**** Passage given

But there will be less of a fuss than the last time the Doug Ford government threatened to use the notwithstanding clause to override constitutionally guaranteed rights. The next time it happens, there will be less still. And there will be a next time, and a next time after that, and another, and another – precisely because the political costs of doing so diminish with each use.

This is how the clause is being normalized. This is how, in consequence, the Charter of Rights is being eviscerated. It is already more or less a dead letter in Quebec, where the override has been invoked over the years by governments of every party. Once upon a time it might have caused something of a stir, at least outside the province, as when Robert Bourassa used it to uphold the ban on English-language signs in 1988.

But having paid no discernible price for invoking the clause to protect Bill 21, legislation that effectively bars the hiring of religious minorities across much of the public service, Quebec’s CAQ government was quick to do the same with regard to Bill 96, its new and harsher language law. A rights “guarantee” that cannot protect minorities from overt harassment and discrimination – a guarantee that applies only as when the government of the day decides it should – is not much of a guarantee at all.

And now it is happening elsewhere. Mr. Ford’s first attempt to use the clause, over a 2018 bill that would have cut the size of Toronto city council in half – in the middle of a municipal election – may have collapsed in confusion, but now the Premier is back for another try. This time the casus belli is Bill 254, legislation passed earlier this year that would, among other things, double the length of time before an election campaign during which third-party advocacy groups would be subject to spending limits.

As before, the Premier has supposedly been provoked to action by a judge’s ruling, overturning the legislation on Charter grounds. But as before this is not really the issue. The government could have appealed either ruling to a higher court, and even had it lost there, it could have rewritten either bill in ways that addressed its purported intent, without unduly limiting Charter rights.

That word “unduly” is key. Charter rights are already self-limited under Section 1, the “reasonable limits” clause. Courts do not rule, ever, on the purpose of a piece of legislation. They only inquire whether its purpose might be achieved in less draconian ways. They do not generally pronounce on the whole of a bill in this light, but rather particular parts. And far from the constitutional purists of caricature, courts are often at pains to grant governments wiggle room.

********

→ **Short task 1**
According to the commentary, why will the Ford government keep invoking the notwithstanding clause again and again? Answer in one to three sentences.
→ **Short task 2**
In the commentary, what would Bill 254 do with respect to third-party advocacy groups?
The listing that follows comes from a separate source and is unrelated to the commentary.

**** Information supplied

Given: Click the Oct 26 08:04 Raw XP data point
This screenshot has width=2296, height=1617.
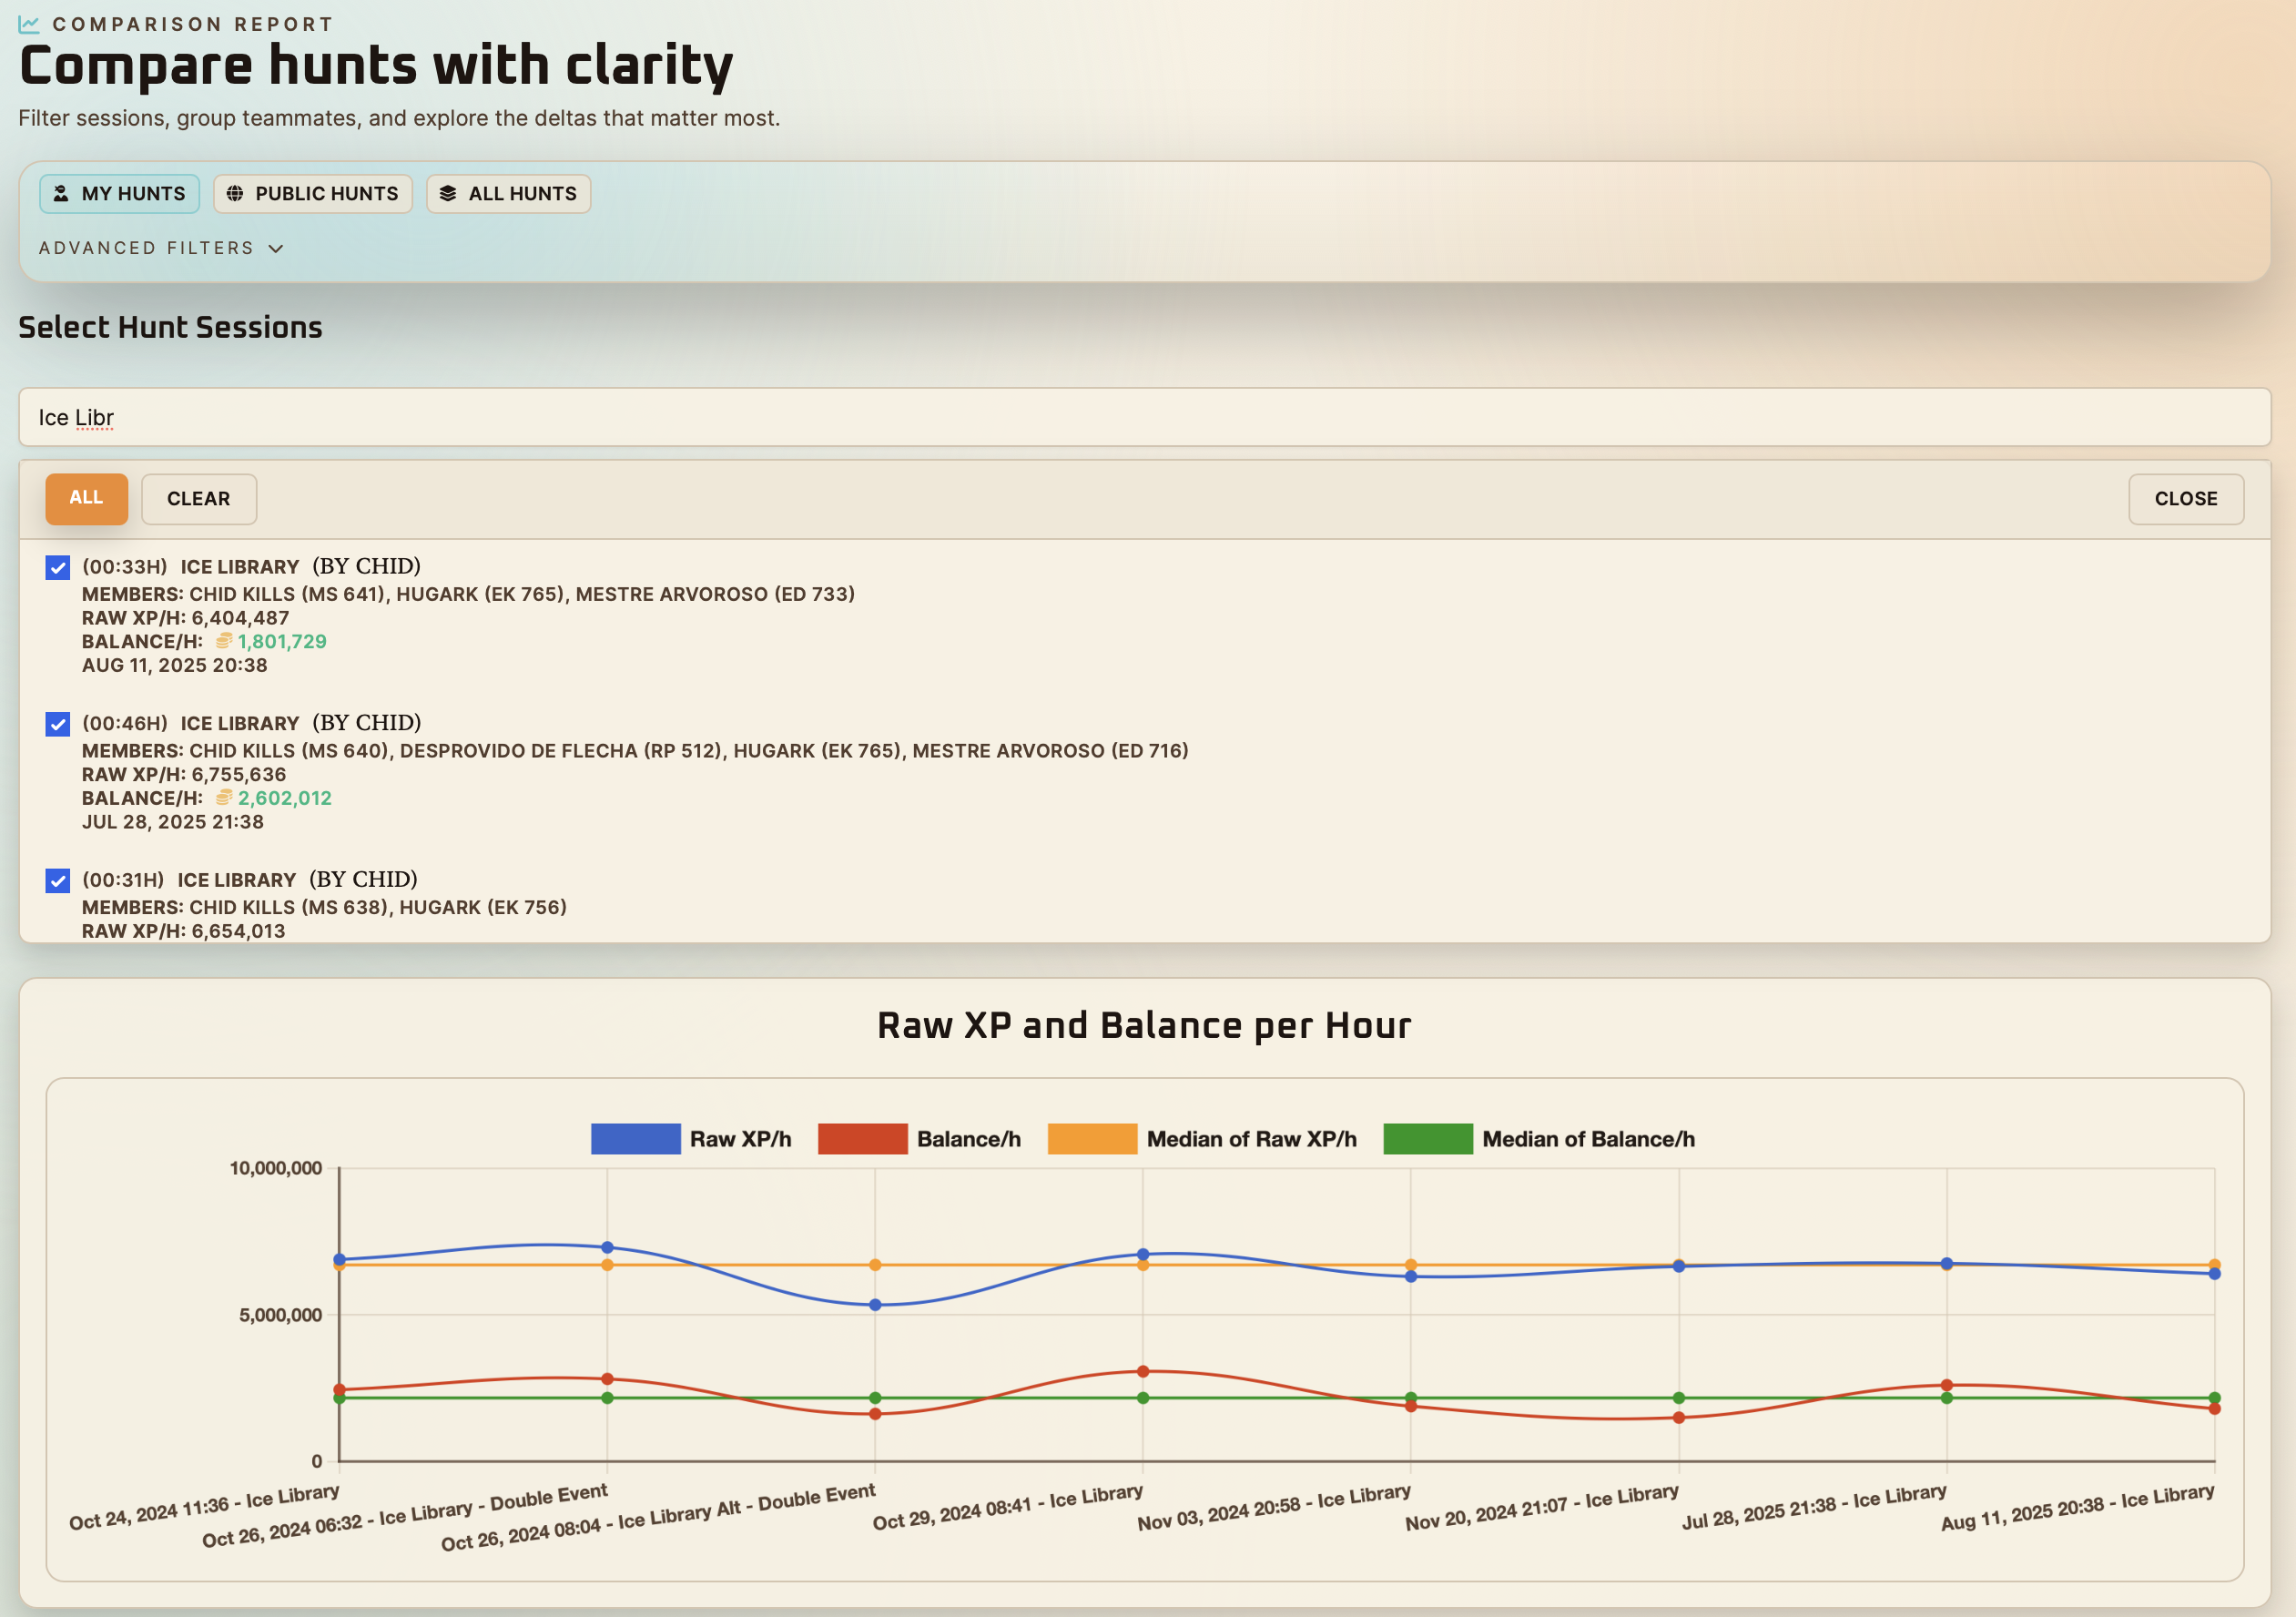Looking at the screenshot, I should coord(875,1305).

********

→ **Correct answer 1**
The commentary holds that each use of the clause lowers the political cost of using it again. Because every invocation draws less of a fuss than the previous one, the government faces diminishing resistance and so has reason to keep resorting to it.

→ **Correct answer 2**
It would double the length of time before an election campaign during which third-party advocacy groups are subject to spending limits.